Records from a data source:

--- START ---

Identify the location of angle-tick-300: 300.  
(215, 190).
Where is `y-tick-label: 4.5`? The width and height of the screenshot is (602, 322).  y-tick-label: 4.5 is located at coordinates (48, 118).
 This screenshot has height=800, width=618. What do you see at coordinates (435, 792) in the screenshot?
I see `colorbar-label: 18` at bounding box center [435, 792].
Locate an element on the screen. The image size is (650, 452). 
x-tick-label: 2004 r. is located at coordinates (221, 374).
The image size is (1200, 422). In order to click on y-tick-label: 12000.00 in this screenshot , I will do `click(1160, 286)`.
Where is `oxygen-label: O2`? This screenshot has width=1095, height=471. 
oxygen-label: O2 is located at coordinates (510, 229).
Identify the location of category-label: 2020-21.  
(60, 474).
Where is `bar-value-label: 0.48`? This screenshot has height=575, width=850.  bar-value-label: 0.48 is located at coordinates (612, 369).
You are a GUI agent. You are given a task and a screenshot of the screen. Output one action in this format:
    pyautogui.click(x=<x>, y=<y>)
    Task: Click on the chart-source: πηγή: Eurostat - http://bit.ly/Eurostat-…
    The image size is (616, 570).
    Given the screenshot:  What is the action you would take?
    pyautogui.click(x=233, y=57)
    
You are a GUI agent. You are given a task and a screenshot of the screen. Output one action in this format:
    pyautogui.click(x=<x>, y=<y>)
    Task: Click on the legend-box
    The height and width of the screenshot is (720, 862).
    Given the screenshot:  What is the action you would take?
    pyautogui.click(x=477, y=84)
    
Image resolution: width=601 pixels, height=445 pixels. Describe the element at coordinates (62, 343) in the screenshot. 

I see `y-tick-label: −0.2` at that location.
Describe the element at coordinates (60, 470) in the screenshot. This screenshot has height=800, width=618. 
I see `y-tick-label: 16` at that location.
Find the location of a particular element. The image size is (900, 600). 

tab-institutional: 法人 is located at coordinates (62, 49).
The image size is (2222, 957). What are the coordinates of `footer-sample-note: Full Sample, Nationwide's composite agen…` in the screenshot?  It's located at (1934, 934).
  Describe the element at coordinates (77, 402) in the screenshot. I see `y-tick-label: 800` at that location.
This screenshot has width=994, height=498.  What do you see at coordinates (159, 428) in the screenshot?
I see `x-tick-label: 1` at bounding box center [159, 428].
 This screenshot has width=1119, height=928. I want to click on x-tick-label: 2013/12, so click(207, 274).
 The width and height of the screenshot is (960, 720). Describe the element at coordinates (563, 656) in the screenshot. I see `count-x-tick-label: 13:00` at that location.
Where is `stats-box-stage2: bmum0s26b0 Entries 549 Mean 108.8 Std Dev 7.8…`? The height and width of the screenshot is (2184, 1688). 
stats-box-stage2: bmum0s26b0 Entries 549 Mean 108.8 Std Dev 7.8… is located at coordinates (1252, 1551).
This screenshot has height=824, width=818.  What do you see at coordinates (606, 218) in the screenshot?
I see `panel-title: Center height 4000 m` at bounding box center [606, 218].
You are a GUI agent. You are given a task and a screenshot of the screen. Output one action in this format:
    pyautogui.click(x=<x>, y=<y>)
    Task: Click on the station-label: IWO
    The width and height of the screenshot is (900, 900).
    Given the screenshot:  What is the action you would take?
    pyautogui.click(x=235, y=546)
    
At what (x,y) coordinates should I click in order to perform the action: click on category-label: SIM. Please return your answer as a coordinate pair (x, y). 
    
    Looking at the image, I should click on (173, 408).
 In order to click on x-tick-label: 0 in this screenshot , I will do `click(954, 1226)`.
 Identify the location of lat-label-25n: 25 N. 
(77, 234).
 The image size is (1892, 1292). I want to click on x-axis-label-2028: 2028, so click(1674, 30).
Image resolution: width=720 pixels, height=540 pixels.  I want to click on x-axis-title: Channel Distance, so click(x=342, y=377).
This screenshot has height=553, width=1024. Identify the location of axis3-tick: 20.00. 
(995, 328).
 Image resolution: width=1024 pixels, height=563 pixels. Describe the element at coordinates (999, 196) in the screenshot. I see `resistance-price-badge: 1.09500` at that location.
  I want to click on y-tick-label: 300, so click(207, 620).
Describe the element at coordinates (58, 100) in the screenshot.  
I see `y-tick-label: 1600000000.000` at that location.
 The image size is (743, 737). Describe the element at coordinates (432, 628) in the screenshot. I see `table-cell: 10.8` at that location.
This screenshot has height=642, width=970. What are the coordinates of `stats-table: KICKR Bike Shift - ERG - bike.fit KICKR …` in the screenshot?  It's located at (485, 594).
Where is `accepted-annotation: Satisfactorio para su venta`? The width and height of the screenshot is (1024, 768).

--- END ---

* _What is being asked_
Reproduce the entries above word for word, starting at the line that contains "is (2184, 1688)." and ending at the line that contains "I want to click on y-tick-label: 300, so", with both of those lines included.

* _Task answer_
Where is `stats-box-stage2: bmum0s26b0 Entries 549 Mean 108.8 Std Dev 7.8…`? The height and width of the screenshot is (2184, 1688). 
stats-box-stage2: bmum0s26b0 Entries 549 Mean 108.8 Std Dev 7.8… is located at coordinates (1252, 1551).
This screenshot has height=824, width=818.  What do you see at coordinates (606, 218) in the screenshot?
I see `panel-title: Center height 4000 m` at bounding box center [606, 218].
You are a GUI agent. You are given a task and a screenshot of the screen. Output one action in this format:
    pyautogui.click(x=<x>, y=<y>)
    Task: Click on the station-label: IWO
    The width and height of the screenshot is (900, 900).
    Given the screenshot:  What is the action you would take?
    pyautogui.click(x=235, y=546)
    
At what (x,y) coordinates should I click in order to perform the action: click on category-label: SIM. Please return your answer as a coordinate pair (x, y). 
    
    Looking at the image, I should click on (173, 408).
 In order to click on x-tick-label: 0 in this screenshot , I will do `click(954, 1226)`.
 Identify the location of lat-label-25n: 25 N. 
(77, 234).
 The image size is (1892, 1292). I want to click on x-axis-label-2028: 2028, so click(1674, 30).
Image resolution: width=720 pixels, height=540 pixels.  I want to click on x-axis-title: Channel Distance, so click(x=342, y=377).
This screenshot has height=553, width=1024. Identify the location of axis3-tick: 20.00. 
(995, 328).
 Image resolution: width=1024 pixels, height=563 pixels. Describe the element at coordinates (999, 196) in the screenshot. I see `resistance-price-badge: 1.09500` at that location.
  I want to click on y-tick-label: 300, so click(207, 620).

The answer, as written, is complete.